▶ [Extracted records]
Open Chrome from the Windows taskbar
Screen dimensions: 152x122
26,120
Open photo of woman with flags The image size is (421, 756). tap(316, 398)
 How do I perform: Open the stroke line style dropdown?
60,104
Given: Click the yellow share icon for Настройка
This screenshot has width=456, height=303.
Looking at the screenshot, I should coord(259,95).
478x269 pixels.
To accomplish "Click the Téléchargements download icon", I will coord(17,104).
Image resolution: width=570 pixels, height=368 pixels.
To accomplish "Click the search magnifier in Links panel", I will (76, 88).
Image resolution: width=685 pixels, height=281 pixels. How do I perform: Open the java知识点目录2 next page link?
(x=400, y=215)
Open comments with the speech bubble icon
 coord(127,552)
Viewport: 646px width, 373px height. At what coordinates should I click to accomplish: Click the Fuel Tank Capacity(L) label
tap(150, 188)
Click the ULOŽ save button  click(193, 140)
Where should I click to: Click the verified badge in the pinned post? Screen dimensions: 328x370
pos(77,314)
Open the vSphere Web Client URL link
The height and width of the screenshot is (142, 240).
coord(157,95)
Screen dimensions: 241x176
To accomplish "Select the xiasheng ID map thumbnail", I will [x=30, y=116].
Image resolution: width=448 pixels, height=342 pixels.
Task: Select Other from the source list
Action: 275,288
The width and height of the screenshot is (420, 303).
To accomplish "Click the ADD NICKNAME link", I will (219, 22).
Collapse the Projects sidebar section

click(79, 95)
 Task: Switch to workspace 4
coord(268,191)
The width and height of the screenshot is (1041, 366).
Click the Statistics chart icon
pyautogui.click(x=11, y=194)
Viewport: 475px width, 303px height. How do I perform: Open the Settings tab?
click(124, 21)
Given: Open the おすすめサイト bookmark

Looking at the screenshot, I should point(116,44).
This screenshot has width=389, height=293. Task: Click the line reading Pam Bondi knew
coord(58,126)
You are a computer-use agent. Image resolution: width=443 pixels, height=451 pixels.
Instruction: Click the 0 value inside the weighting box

▶ [Work to be completed] The whole listing, word for word, is the required answer.

▶ [Reply]
Open Chrome from the Windows taskbar
Screen dimensions: 152x122
26,120
Open photo of woman with flags The image size is (421, 756). tap(316, 398)
 How do I perform: Open the stroke line style dropdown?
60,104
Given: Click the yellow share icon for Настройка
This screenshot has width=456, height=303.
Looking at the screenshot, I should coord(259,95).
478x269 pixels.
To accomplish "Click the Téléchargements download icon", I will coord(17,104).
Image resolution: width=570 pixels, height=368 pixels.
To accomplish "Click the search magnifier in Links panel", I will (76, 88).
Image resolution: width=685 pixels, height=281 pixels. How do I perform: Open the java知识点目录2 next page link?
(x=400, y=215)
Open comments with the speech bubble icon
 coord(127,552)
Viewport: 646px width, 373px height. At what coordinates should I click to accomplish: Click the Fuel Tank Capacity(L) label
tap(150, 188)
Click the ULOŽ save button  click(193, 140)
Where should I click to: Click the verified badge in the pinned post? Screen dimensions: 328x370
pos(77,314)
Open the vSphere Web Client URL link
The height and width of the screenshot is (142, 240).
coord(157,95)
Screen dimensions: 241x176
To accomplish "Select the xiasheng ID map thumbnail", I will [x=30, y=116].
Image resolution: width=448 pixels, height=342 pixels.
Task: Select Other from the source list
Action: 275,288
The width and height of the screenshot is (420, 303).
To accomplish "Click the ADD NICKNAME link", I will (219, 22).
Collapse the Projects sidebar section

click(79, 95)
 Task: Switch to workspace 4
coord(268,191)
The width and height of the screenshot is (1041, 366).
Click the Statistics chart icon
pyautogui.click(x=11, y=194)
Viewport: 475px width, 303px height. How do I perform: Open the Settings tab?
click(124, 21)
Given: Open the おすすめサイト bookmark

Looking at the screenshot, I should point(116,44).
This screenshot has width=389, height=293. Task: Click the line reading Pam Bondi knew
coord(58,126)
You are a computer-use agent. Image resolution: width=443 pixels, height=451 pixels.
Instruction: Click the 0 value inside the weighting box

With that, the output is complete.